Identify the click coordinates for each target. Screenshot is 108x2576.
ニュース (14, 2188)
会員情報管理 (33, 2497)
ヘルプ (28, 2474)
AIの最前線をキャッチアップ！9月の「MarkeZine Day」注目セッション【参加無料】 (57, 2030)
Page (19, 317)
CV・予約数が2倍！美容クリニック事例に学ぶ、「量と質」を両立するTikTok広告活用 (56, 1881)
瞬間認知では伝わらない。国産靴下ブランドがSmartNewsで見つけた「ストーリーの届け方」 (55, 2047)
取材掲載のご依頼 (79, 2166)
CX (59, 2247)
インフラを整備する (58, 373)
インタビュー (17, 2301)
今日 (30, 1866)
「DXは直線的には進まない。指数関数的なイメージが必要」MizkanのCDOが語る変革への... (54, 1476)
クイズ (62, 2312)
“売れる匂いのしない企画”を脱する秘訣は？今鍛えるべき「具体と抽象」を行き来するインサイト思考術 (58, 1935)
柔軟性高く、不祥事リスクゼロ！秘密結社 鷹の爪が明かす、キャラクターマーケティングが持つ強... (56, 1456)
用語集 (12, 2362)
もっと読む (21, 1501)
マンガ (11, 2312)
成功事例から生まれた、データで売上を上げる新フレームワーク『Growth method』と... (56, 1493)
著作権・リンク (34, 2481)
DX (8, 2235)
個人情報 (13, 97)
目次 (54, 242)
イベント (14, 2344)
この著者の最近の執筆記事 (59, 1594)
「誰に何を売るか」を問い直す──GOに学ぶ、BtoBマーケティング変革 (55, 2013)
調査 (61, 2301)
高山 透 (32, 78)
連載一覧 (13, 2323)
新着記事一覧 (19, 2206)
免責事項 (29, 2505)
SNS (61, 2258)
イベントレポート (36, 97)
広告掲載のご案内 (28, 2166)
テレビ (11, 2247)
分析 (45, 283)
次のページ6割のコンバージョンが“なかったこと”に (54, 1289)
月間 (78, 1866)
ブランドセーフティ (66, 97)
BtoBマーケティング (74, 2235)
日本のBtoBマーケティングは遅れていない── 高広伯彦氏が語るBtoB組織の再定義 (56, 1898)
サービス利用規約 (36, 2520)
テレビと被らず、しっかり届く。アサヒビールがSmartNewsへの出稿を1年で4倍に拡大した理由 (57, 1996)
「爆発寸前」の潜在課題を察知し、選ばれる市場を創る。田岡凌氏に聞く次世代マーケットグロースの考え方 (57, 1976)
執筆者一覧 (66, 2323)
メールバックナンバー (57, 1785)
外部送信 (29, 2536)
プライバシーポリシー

**Required work**
This exercise calls for the entries to be restated exactly.

**Task response**
Identify the click coordinates for each target. Screenshot is 108x2576.
ニュース (14, 2188)
会員情報管理 (33, 2497)
ヘルプ (28, 2474)
AIの最前線をキャッチアップ！9月の「MarkeZine Day」注目セッション【参加無料】 (57, 2030)
Page (19, 317)
CV・予約数が2倍！美容クリニック事例に学ぶ、「量と質」を両立するTikTok広告活用 (56, 1881)
瞬間認知では伝わらない。国産靴下ブランドがSmartNewsで見つけた「ストーリーの届け方」 (55, 2047)
取材掲載のご依頼 (79, 2166)
CX (59, 2247)
インフラを整備する (58, 373)
インタビュー (17, 2301)
今日 (30, 1866)
「DXは直線的には進まない。指数関数的なイメージが必要」MizkanのCDOが語る変革への... (54, 1476)
クイズ (62, 2312)
“売れる匂いのしない企画”を脱する秘訣は？今鍛えるべき「具体と抽象」を行き来するインサイト思考術 (58, 1935)
柔軟性高く、不祥事リスクゼロ！秘密結社 鷹の爪が明かす、キャラクターマーケティングが持つ強... (56, 1456)
用語集 (12, 2362)
もっと読む (21, 1501)
マンガ (11, 2312)
成功事例から生まれた、データで売上を上げる新フレームワーク『Growth method』と... (56, 1493)
著作権・リンク (34, 2481)
DX (8, 2235)
個人情報 (13, 97)
目次 (54, 242)
イベント (14, 2344)
この著者の最近の執筆記事 (59, 1594)
「誰に何を売るか」を問い直す──GOに学ぶ、BtoBマーケティング変革 (55, 2013)
調査 (61, 2301)
高山 透 (32, 78)
連載一覧 (13, 2323)
新着記事一覧 (19, 2206)
免責事項 (29, 2505)
SNS (61, 2258)
イベントレポート (36, 97)
広告掲載のご案内 (28, 2166)
テレビ (11, 2247)
分析 (45, 283)
次のページ6割のコンバージョンが“なかったこと”に (54, 1289)
月間 (78, 1866)
ブランドセーフティ (66, 97)
BtoBマーケティング (74, 2235)
日本のBtoBマーケティングは遅れていない── 高広伯彦氏が語るBtoB組織の再定義 (56, 1898)
サービス利用規約 (36, 2520)
テレビと被らず、しっかり届く。アサヒビールがSmartNewsへの出稿を1年で4倍に拡大した理由 (57, 1996)
「爆発寸前」の潜在課題を察知し、選ばれる市場を創る。田岡凌氏に聞く次世代マーケットグロースの考え方 (57, 1976)
執筆者一覧 (66, 2323)
メールバックナンバー (57, 1785)
外部送信 (29, 2536)
プライバシーポリシー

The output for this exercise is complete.